Entries on where items appear:
----------

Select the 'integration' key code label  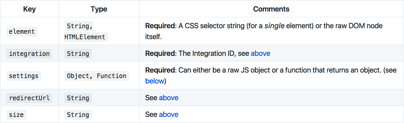click(x=29, y=54)
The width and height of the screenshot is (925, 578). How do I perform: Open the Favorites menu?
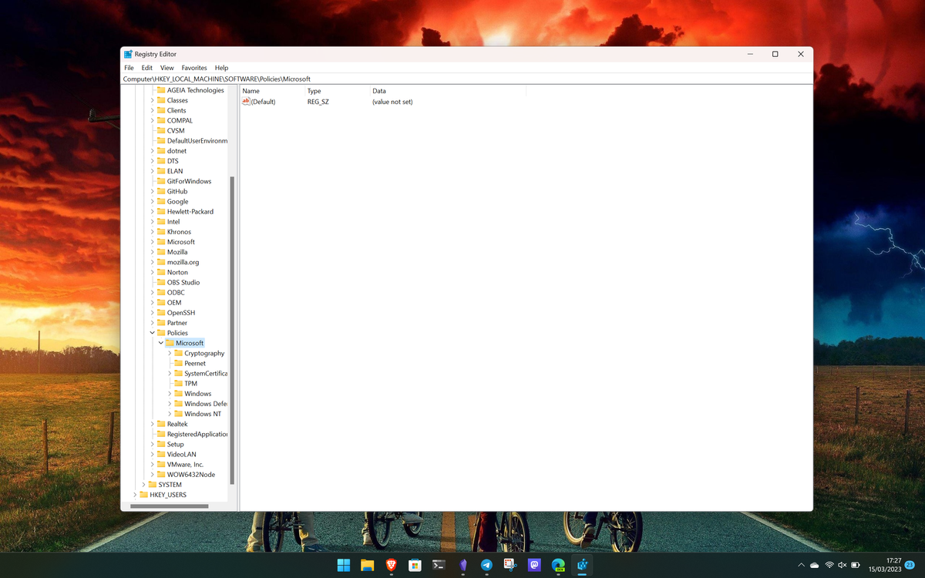click(x=193, y=68)
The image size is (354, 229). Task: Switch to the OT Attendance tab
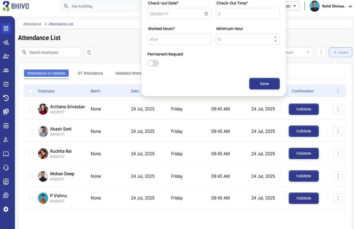tap(90, 73)
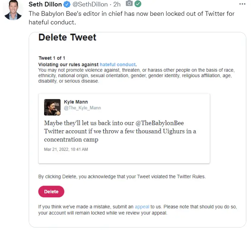Click Kyle Mann's avatar in the quoted tweet
Image resolution: width=251 pixels, height=230 pixels.
(52, 107)

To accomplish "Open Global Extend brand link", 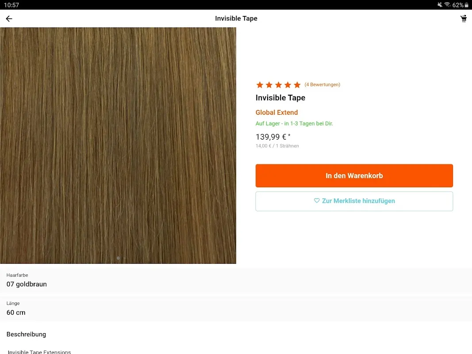I will click(x=276, y=112).
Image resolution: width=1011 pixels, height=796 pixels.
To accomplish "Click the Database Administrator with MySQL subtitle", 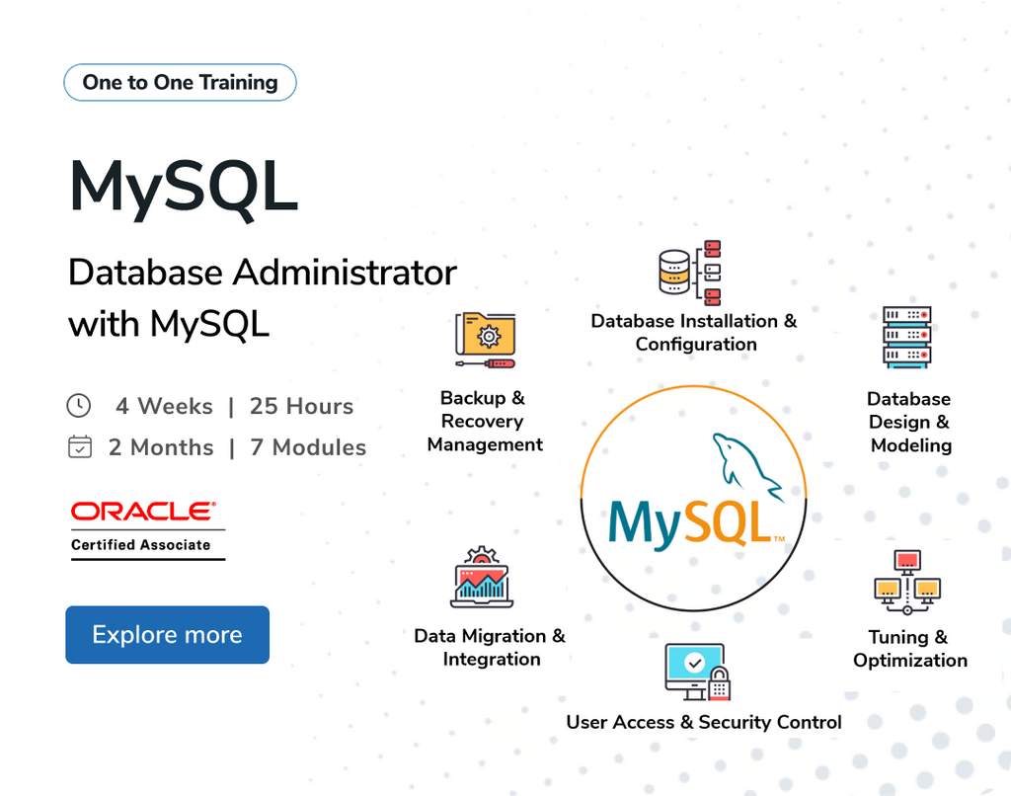I will coord(262,296).
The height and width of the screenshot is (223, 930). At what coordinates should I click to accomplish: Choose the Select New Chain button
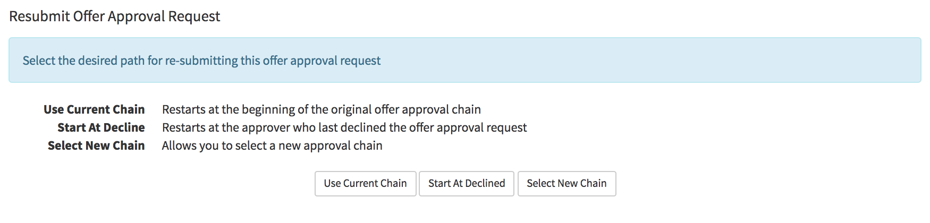567,184
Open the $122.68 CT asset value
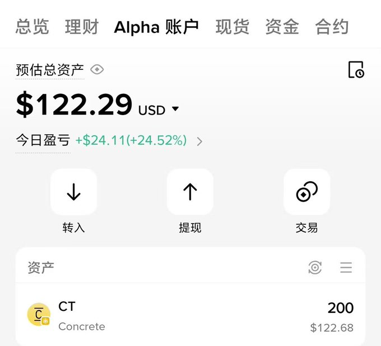381x346 pixels. pos(332,328)

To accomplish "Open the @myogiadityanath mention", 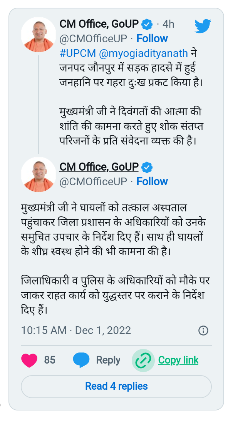I will [143, 53].
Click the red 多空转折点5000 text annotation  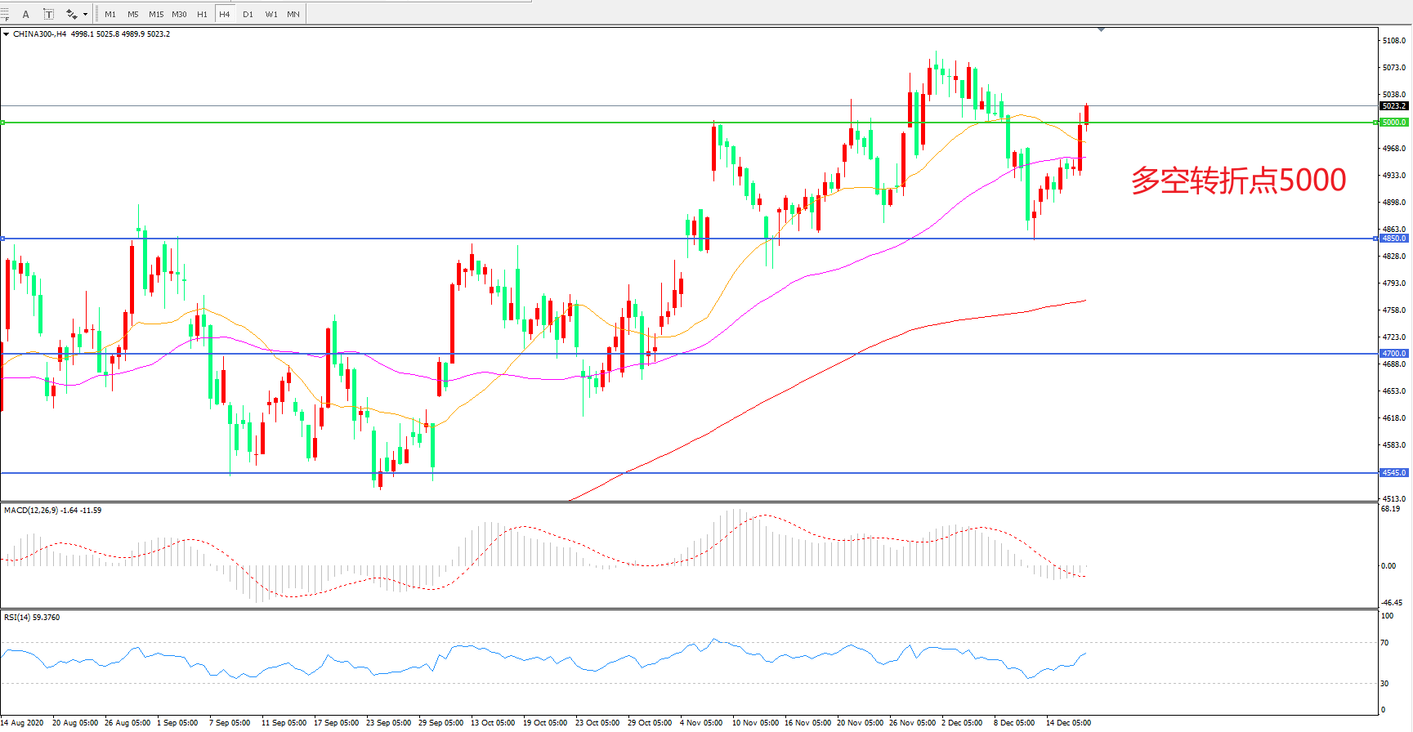coord(1238,181)
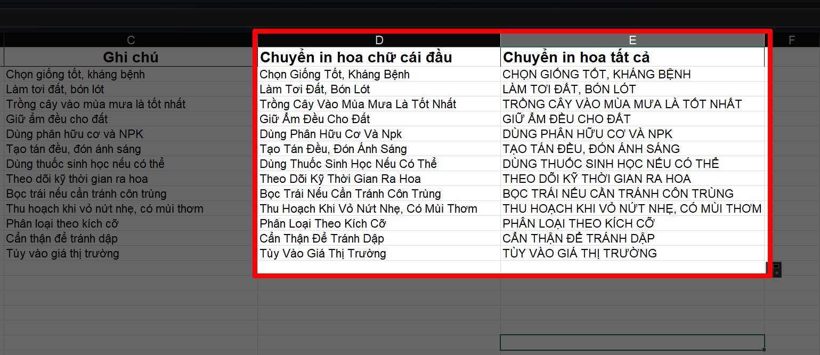Screen dimensions: 820x355
Task: Click cell 'Dùng Phân Hữu Cơ Và Npk'
Action: pyautogui.click(x=379, y=134)
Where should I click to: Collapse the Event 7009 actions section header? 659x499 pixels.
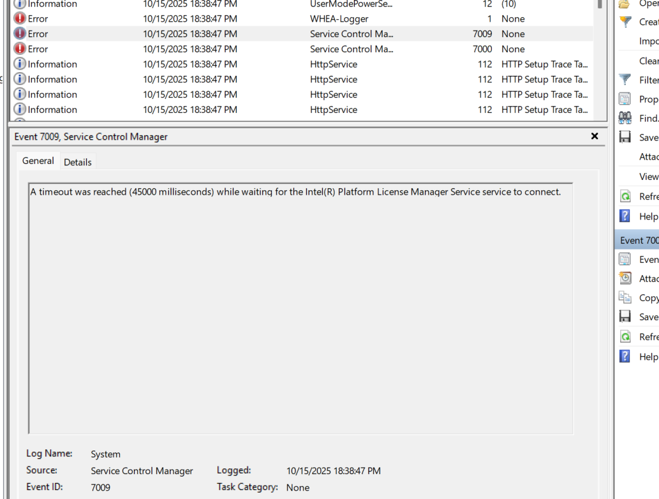638,240
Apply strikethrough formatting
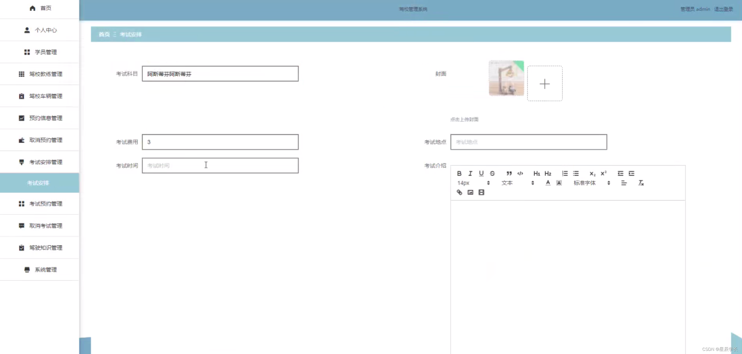 492,173
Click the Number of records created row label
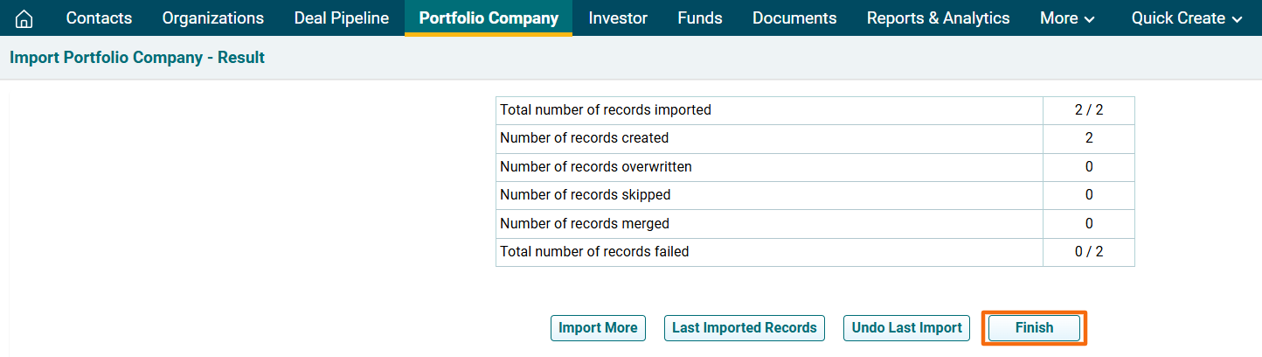 point(584,138)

----------

* Your goal *
Reproduce the entries verbatim, covering the stretch from the line containing "Where should I" through the end of the entries, both ends included. Leave the pictures out of your answer.

* Completed task *
Where should I click to: Collapse the Event 7009 actions section header? 659x499 pixels.
638,240
Apply strikethrough formatting
 492,173
Click the Number of records created row label
 point(584,138)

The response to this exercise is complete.